Seither ist zwischen Indonesien und Thailand ein Tsunami-Warnsystem errichtet worden. Erdbeben, Meeresspiegelveränderungen und Wellen werden in Echtzeit gemessen und automatisch an eine 24 Stunden besetzte Alarmzentrale in Jakarta geschickt.
Danach dauert es noch höchstens zehn Minuten, bis die Warnkette die Küstengemeinden erreicht. Ein Beispiel: 2012 wurde vor Banda Aceh ein Beben der Stärke 8,2 registriert. Acht Minuten später waren die Andamanen und Nikobaren gewarnt.
Eine so verheerende Tsunami-Katastrophe wie 2004 im Indischen Ozean wird es nach Einschätzung von Jörn Lauterjung vom Geoforschungszentrum (GFZ) in Potsdam nie mehr geben – sofern das von ihm mitentwickelte Frühwarnsystem vor Ort korrekt gewartet wird. So starke Erdbeben wie an Weihnachten 2004 sind statistisch gesehen ohnehin sehr selten: Sie kommen laut Lauterjung etwa alle 400 bis 700 Jahre vor.

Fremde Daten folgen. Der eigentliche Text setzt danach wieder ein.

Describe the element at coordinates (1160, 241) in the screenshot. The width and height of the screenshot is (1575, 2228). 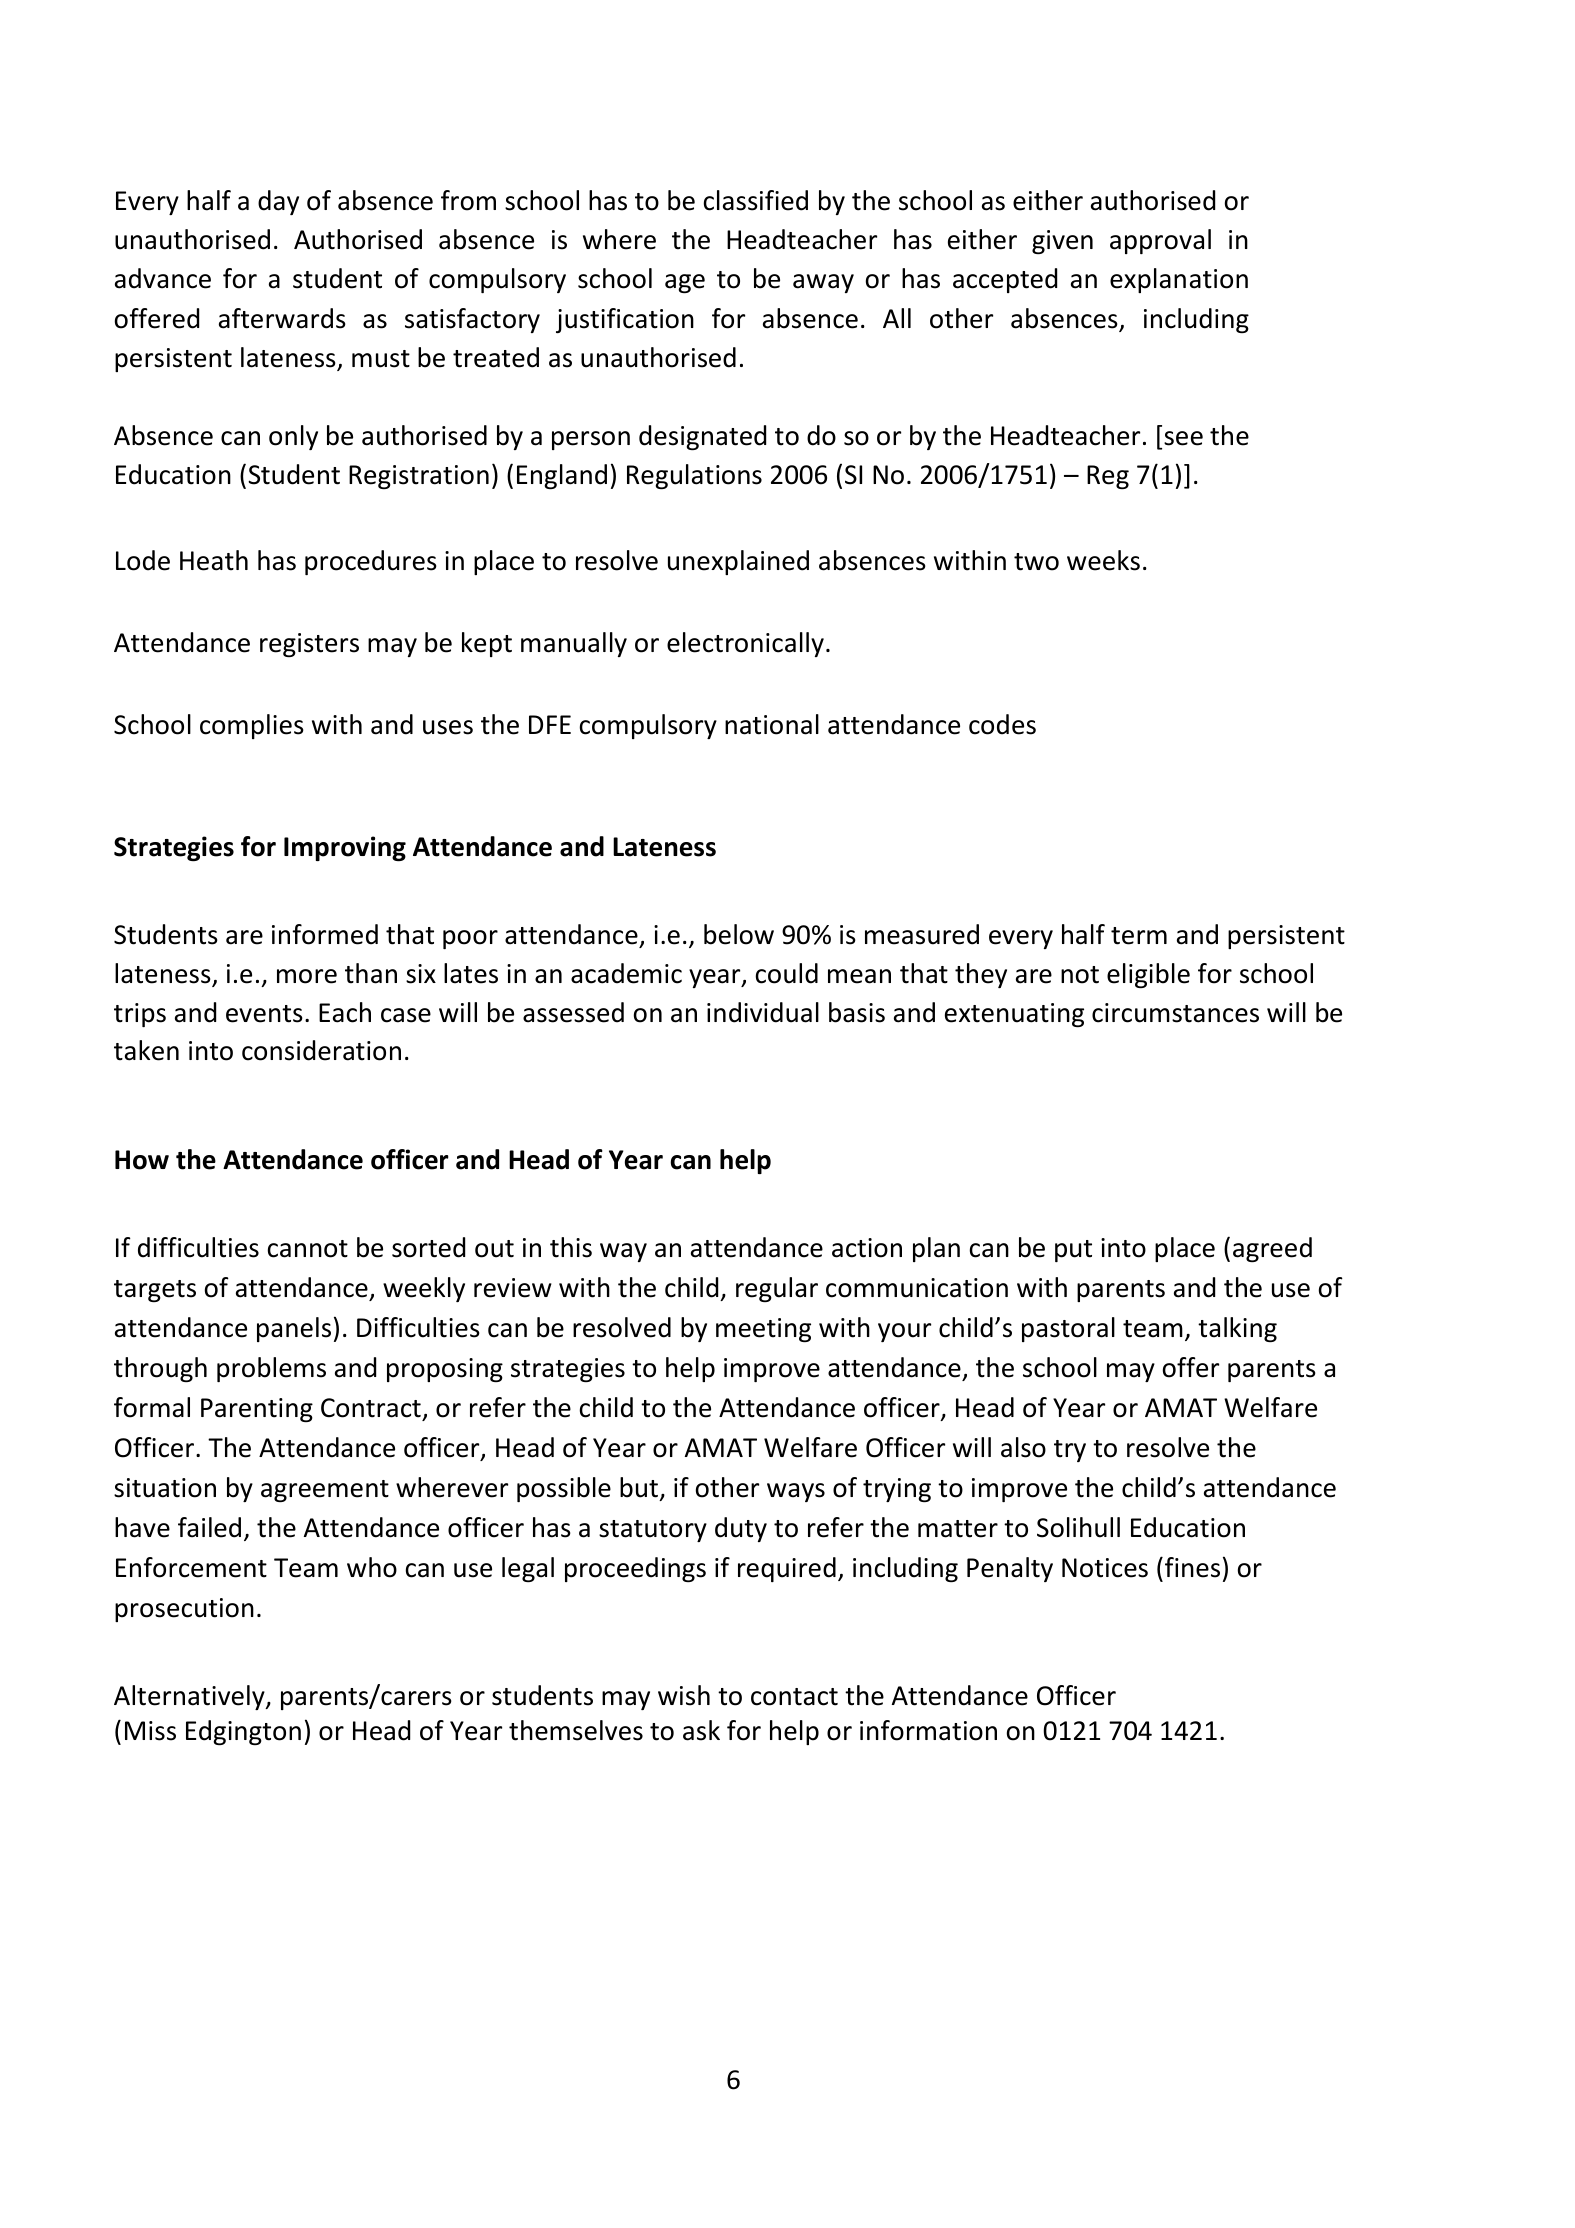
I see `approval` at that location.
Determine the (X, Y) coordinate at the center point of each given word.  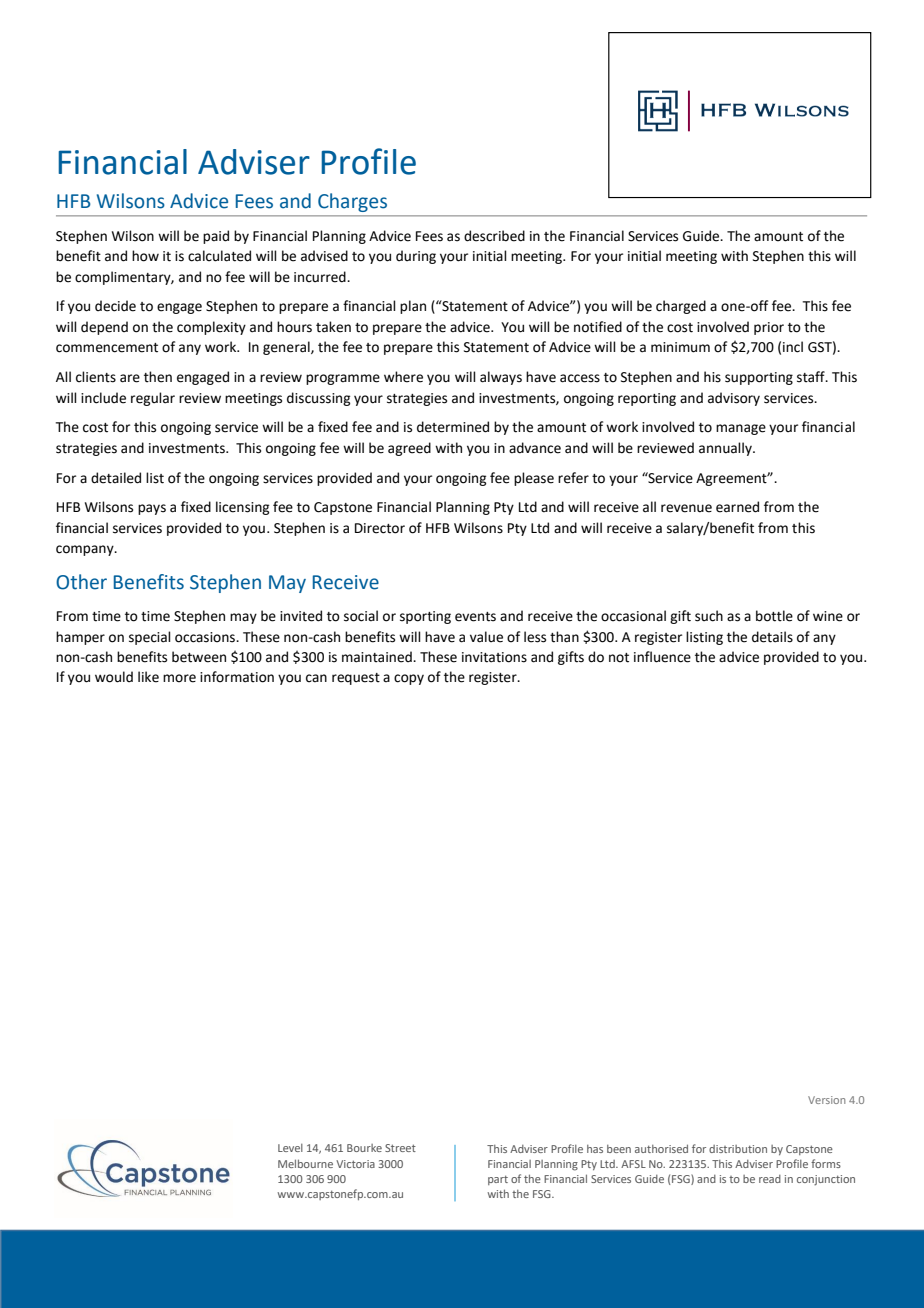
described (494, 236)
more (179, 678)
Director (380, 528)
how (145, 256)
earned (737, 507)
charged (681, 307)
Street (400, 1148)
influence (662, 657)
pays (152, 509)
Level (290, 1148)
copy (409, 679)
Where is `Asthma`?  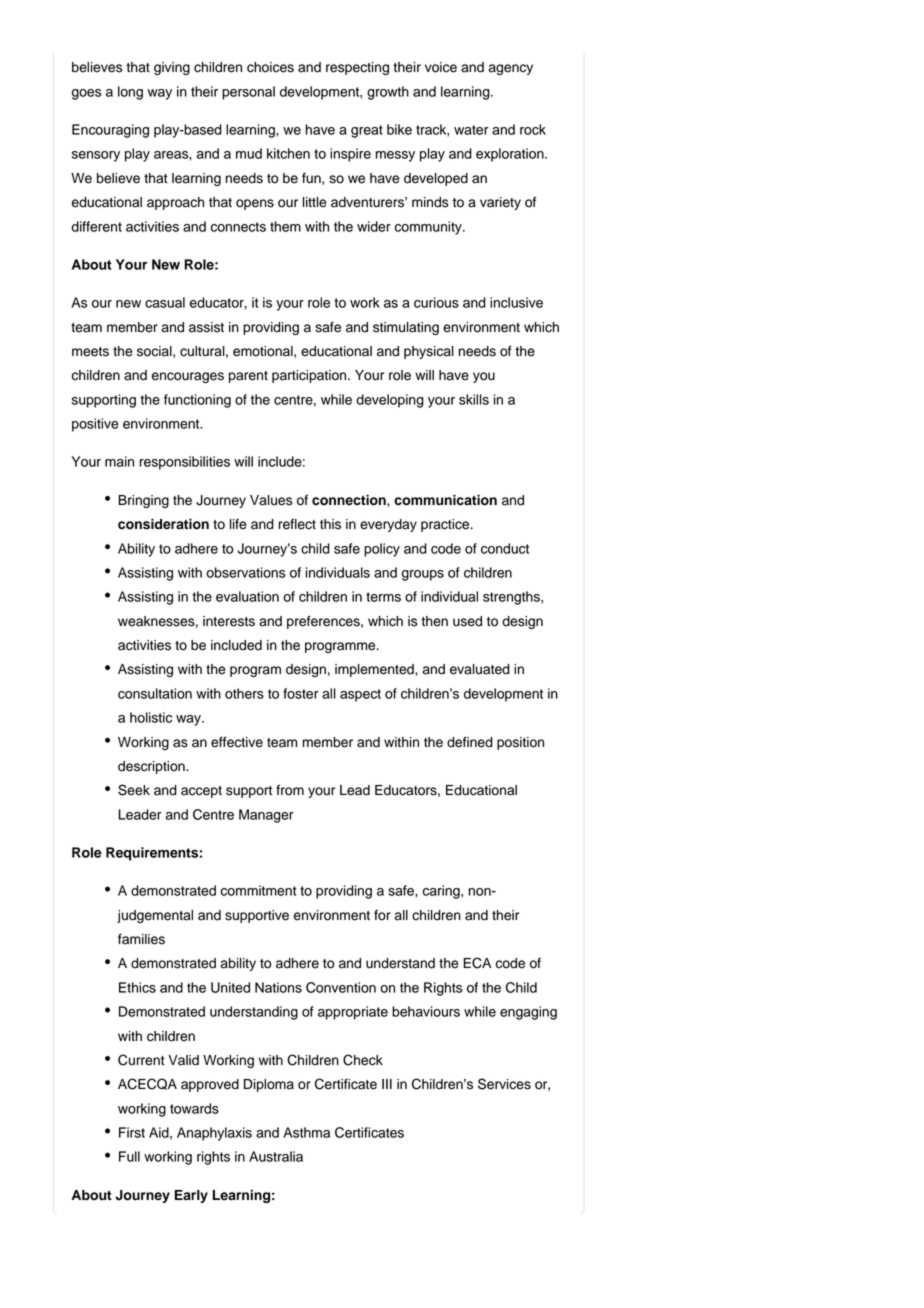 Asthma is located at coordinates (306, 1132).
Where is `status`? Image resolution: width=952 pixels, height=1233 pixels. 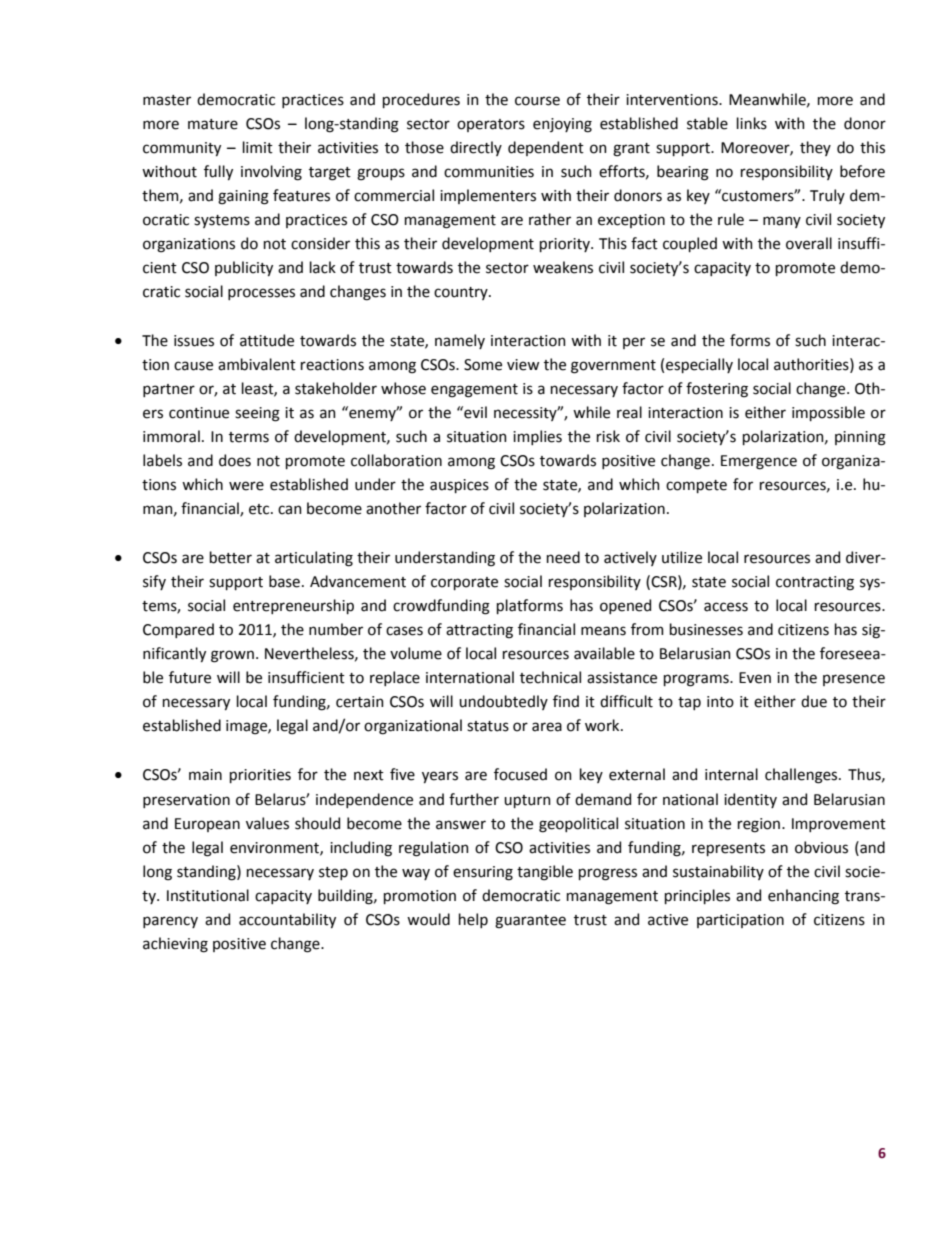 status is located at coordinates (488, 726).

Noch nie wurde so viel gespendet
In der Schweiz wurde der 5. Januar 2005 zum Nationalen Trauertag erklärt. Gleichzeitig führte die Glückskette einen nationalen Sammeltag durch. Die Anteilnahme war überwältigend, am Ende kamen 227 Millionen Franken zusammen, die grösste Summe in der Geschichte der Glückskette.
Am 7. Januar beschloss der Bundesrat eine Hilfsoperation mit drei Transporthelikoptern und maximal fünfzig Armeeangehörigen in Indonesien, dem von der Katastrophe am stärksten betroffenen Land. 160 Tonnen Hilfsgüter wurden nach Sumatra geflogen.